SOURCE MATERIAL:

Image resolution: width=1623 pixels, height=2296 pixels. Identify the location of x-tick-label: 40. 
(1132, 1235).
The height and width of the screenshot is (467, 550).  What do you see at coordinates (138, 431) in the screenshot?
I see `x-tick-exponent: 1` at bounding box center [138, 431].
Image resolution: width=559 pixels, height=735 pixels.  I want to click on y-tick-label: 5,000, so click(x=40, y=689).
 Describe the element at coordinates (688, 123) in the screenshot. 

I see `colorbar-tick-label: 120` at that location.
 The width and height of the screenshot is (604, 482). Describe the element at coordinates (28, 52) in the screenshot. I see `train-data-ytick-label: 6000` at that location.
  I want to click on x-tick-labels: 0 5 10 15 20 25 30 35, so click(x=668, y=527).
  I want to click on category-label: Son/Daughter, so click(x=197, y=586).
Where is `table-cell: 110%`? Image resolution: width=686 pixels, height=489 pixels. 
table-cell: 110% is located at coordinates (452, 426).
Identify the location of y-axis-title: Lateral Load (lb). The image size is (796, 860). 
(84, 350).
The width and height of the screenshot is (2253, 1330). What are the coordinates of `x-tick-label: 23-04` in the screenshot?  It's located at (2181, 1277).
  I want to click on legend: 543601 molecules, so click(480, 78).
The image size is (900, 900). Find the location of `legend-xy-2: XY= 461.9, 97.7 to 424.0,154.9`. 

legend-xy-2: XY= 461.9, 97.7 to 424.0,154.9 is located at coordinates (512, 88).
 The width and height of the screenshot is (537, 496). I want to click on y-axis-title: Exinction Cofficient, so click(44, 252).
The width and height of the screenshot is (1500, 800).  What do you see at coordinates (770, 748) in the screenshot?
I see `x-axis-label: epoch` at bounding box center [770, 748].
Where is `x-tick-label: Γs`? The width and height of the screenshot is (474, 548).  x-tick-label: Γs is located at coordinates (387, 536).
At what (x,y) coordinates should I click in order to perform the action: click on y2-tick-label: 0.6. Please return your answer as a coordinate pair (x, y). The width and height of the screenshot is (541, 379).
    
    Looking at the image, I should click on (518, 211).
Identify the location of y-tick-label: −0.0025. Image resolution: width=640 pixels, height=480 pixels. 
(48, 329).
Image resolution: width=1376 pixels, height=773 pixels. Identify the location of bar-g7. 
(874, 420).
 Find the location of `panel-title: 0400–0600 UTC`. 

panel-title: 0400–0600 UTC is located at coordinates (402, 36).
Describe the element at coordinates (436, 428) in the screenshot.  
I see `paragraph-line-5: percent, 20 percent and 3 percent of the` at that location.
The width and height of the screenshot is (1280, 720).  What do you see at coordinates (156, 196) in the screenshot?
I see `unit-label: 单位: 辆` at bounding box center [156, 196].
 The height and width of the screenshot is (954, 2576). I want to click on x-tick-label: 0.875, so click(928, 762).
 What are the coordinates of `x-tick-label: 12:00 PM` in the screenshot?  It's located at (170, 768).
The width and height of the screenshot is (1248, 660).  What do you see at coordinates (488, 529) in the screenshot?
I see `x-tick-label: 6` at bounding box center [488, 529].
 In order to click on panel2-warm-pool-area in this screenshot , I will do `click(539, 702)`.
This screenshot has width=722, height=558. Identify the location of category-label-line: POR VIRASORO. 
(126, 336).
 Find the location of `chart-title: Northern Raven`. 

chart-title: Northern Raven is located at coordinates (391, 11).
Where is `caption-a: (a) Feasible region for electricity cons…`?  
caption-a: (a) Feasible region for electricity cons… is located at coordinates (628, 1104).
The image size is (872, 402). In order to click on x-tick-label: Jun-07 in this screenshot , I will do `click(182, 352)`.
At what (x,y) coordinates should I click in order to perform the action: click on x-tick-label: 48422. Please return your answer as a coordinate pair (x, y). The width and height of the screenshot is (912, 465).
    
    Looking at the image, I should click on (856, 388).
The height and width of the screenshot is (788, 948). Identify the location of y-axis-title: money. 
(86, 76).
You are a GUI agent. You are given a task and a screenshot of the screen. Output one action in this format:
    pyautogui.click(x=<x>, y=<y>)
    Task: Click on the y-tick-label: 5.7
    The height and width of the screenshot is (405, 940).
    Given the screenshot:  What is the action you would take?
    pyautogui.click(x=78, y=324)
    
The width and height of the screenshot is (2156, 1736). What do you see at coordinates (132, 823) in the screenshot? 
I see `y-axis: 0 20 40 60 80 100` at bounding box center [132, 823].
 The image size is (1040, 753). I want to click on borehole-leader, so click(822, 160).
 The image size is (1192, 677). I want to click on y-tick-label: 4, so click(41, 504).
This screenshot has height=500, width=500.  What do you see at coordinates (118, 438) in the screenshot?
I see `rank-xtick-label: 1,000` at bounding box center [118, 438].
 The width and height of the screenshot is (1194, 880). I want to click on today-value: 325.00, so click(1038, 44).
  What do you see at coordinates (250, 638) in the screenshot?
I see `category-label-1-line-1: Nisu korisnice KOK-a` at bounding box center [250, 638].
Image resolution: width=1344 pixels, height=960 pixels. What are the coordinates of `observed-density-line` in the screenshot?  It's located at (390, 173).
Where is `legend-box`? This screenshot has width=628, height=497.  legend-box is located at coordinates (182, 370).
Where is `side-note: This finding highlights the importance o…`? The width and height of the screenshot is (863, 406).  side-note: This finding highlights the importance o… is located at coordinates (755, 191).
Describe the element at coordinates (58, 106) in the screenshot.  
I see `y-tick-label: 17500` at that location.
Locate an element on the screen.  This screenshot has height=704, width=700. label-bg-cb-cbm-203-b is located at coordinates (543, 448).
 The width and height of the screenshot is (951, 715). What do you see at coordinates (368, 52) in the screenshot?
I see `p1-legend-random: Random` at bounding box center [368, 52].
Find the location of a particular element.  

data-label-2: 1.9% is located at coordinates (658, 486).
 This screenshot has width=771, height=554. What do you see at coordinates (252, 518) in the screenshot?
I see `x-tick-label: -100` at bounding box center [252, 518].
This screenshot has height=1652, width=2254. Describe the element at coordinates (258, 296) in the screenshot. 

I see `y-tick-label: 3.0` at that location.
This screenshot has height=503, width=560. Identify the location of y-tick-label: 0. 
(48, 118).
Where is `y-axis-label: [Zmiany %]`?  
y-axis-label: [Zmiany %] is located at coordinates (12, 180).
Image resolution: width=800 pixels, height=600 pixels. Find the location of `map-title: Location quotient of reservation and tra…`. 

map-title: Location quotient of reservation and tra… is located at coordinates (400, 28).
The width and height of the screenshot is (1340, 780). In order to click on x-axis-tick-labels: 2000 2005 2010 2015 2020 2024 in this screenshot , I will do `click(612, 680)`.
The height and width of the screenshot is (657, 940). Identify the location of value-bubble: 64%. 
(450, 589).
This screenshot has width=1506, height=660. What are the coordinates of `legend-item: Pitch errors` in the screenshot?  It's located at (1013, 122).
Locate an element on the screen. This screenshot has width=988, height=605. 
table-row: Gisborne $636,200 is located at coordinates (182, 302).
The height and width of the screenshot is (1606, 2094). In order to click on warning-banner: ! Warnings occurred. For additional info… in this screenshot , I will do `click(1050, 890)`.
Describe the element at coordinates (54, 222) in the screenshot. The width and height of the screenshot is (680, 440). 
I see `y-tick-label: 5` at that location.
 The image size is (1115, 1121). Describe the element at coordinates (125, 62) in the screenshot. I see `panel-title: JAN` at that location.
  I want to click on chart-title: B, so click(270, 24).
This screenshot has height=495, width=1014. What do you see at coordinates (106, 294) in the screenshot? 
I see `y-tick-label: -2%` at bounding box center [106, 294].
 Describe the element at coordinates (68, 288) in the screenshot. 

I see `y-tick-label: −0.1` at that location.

EXERCISE REQUIREMENTS:
Rewrite the entries from the line with "is (541, 379)." to the line with "The image size is (872, 402).", swapping "Identify" for "Determine" and leaving everything else unchanged.

TASK OUTPUT:
At what (x,y) coordinates should I click in order to perform the action: click on y2-tick-label: 0.6. Please return your answer as a coordinate pair (x, y). The width and height of the screenshot is (541, 379).
    
    Looking at the image, I should click on (518, 211).
Determine the location of y-tick-label: −0.0025. Image resolution: width=640 pixels, height=480 pixels. 
(48, 329).
Image resolution: width=1376 pixels, height=773 pixels. Determine the location of bar-g7. 
(874, 420).
 Find the location of `panel-title: 0400–0600 UTC`. 

panel-title: 0400–0600 UTC is located at coordinates (402, 36).
Describe the element at coordinates (436, 428) in the screenshot.  
I see `paragraph-line-5: percent, 20 percent and 3 percent of the` at that location.
The width and height of the screenshot is (1280, 720).  What do you see at coordinates (156, 196) in the screenshot?
I see `unit-label: 单位: 辆` at bounding box center [156, 196].
 The height and width of the screenshot is (954, 2576). I want to click on x-tick-label: 0.875, so click(928, 762).
 What are the coordinates of `x-tick-label: 12:00 PM` in the screenshot?  It's located at (170, 768).
The width and height of the screenshot is (1248, 660).  What do you see at coordinates (488, 529) in the screenshot?
I see `x-tick-label: 6` at bounding box center [488, 529].
 In order to click on panel2-warm-pool-area in this screenshot , I will do `click(539, 702)`.
This screenshot has width=722, height=558. Determine the location of category-label-line: POR VIRASORO. 
(126, 336).
 Find the location of `chart-title: Northern Raven`. 

chart-title: Northern Raven is located at coordinates (391, 11).
Where is `caption-a: (a) Feasible region for electricity cons…`?  
caption-a: (a) Feasible region for electricity cons… is located at coordinates (628, 1104).
The image size is (872, 402). In order to click on x-tick-label: Jun-07 in this screenshot , I will do `click(182, 352)`.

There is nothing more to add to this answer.